— PROBLEM DETAILS —
Take the records below and retype them line by line, from the first line through the one containing "Task: Select the Jobs search filter"; stop there.

Dataset entries
⁂
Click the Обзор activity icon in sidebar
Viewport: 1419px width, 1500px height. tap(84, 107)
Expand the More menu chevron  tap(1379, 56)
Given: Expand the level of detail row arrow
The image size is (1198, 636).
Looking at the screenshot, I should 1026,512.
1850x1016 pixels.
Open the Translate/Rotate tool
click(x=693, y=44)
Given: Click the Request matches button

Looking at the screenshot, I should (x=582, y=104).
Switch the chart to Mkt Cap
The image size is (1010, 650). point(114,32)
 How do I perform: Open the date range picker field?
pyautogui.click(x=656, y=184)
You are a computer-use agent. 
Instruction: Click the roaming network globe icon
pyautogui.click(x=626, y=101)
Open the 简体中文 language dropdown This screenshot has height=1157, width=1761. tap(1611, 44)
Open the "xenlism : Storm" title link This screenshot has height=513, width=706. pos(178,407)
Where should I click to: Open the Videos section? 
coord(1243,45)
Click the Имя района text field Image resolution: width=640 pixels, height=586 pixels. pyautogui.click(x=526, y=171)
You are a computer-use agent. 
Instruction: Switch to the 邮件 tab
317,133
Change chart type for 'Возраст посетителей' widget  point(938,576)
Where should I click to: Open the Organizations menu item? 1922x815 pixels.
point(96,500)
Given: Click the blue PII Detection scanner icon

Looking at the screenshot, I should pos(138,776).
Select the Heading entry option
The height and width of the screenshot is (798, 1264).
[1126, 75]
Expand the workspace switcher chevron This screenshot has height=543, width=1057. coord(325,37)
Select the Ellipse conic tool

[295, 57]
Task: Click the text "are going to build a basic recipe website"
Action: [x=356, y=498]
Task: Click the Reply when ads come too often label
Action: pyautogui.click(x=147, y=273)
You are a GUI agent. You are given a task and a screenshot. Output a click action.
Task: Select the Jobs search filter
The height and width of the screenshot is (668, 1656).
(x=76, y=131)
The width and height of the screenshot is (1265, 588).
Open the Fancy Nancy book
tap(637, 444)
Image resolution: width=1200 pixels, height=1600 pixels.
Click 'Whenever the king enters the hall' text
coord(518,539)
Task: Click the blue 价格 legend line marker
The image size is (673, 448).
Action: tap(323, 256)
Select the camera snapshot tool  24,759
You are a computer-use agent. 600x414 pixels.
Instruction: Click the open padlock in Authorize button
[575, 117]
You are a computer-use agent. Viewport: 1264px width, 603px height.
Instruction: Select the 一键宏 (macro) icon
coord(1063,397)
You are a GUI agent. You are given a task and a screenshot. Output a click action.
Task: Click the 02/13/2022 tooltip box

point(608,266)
⁂
— EXERCISE OUTPUT —
Click the Обзор activity icon in sidebar
Viewport: 1419px width, 1500px height. tap(84, 107)
Expand the More menu chevron  tap(1379, 56)
Given: Expand the level of detail row arrow
The image size is (1198, 636).
Looking at the screenshot, I should 1026,512.
1850x1016 pixels.
Open the Translate/Rotate tool
click(x=693, y=44)
Given: Click the Request matches button

Looking at the screenshot, I should (x=582, y=104).
Switch the chart to Mkt Cap
The image size is (1010, 650). point(114,32)
 How do I perform: Open the date range picker field?
pyautogui.click(x=656, y=184)
You are a computer-use agent. 
Instruction: Click the roaming network globe icon
pyautogui.click(x=626, y=101)
Open the 简体中文 language dropdown This screenshot has height=1157, width=1761. tap(1611, 44)
Open the "xenlism : Storm" title link This screenshot has height=513, width=706. pos(178,407)
Where should I click to: Open the Videos section? 
coord(1243,45)
Click the Имя района text field Image resolution: width=640 pixels, height=586 pixels. pyautogui.click(x=526, y=171)
You are a computer-use agent. 
Instruction: Switch to the 邮件 tab
317,133
Change chart type for 'Возраст посетителей' widget  point(938,576)
Where should I click to: Open the Organizations menu item? 1922x815 pixels.
point(96,500)
Given: Click the blue PII Detection scanner icon

Looking at the screenshot, I should pos(138,776).
Select the Heading entry option
The height and width of the screenshot is (798, 1264).
[1126, 75]
Expand the workspace switcher chevron This screenshot has height=543, width=1057. coord(325,37)
Select the Ellipse conic tool

[295, 57]
Task: Click the text "are going to build a basic recipe website"
Action: [x=356, y=498]
Task: Click the Reply when ads come too often label
Action: pyautogui.click(x=147, y=273)
You are a GUI agent. You are given a task and a screenshot. Output a click action.
Task: Select the Jobs search filter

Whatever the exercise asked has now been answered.